Monday, August 25, 2008

Little Black Sambo goes to university

Leave it to Gerald Early to dream up an academic symposium devoted to Little Black Sambo!

Gerald is a rare bird: a professor at a high-profile institution of higher learning (Washington University) who embraces pop culture without shame or pandering. He has written books about boxing and jazz. He has spoken about jazz and baseball on Ken Burns documentaries. He took over leadership of an academic center (The International Writers Center) founded by the legendary William H. Gass, reframed it as The Center for the Humanities, and promptly donated a bunch of comic books and toys to its library.

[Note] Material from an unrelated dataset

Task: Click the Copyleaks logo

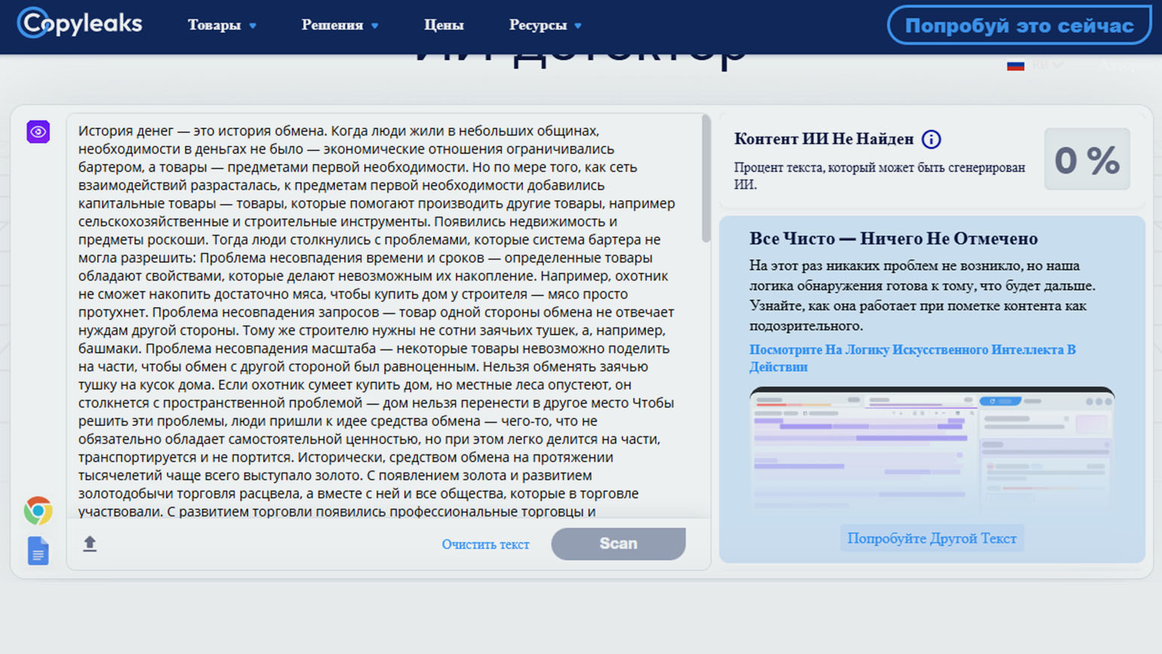Action: (80, 24)
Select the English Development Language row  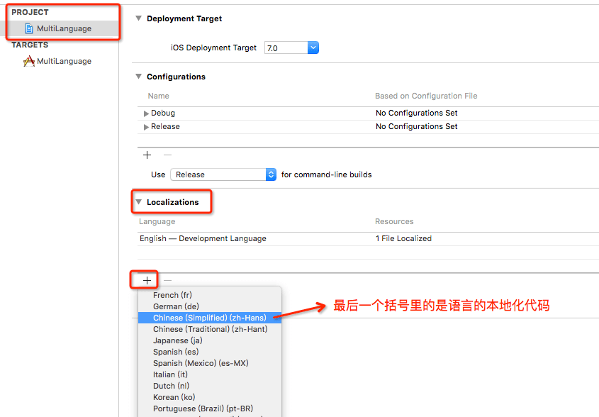203,239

And, now, he brings the world "Little Black Sambo: Race, Children's Literature, and a Century of Controversy," a coproduction with Washington University Libraries, which is also curating an exhibit of books to accompany the Sept. 12-13 symposium and publishing a companion catalog.

Among other things, this event will bring to St. Louis a perhaps unprecedented concentration of black folks who write and draw books for children: Jerry Pinkney (who drew Sam and the Tigers, a retelling of the Sambo story), Floyd Cooper (who has done books about every African-American notable and his brother), and Eleanora E. Tate (a homegirl from Canton, Missouri who teaches at two places most of us didn't know existed: the Institute of Children's Literature in West Redding, Connecticut and the School of Graduate Studies Masters Program Writing for Children and Teenagers at Hamline University in St. Paul, Minnesota).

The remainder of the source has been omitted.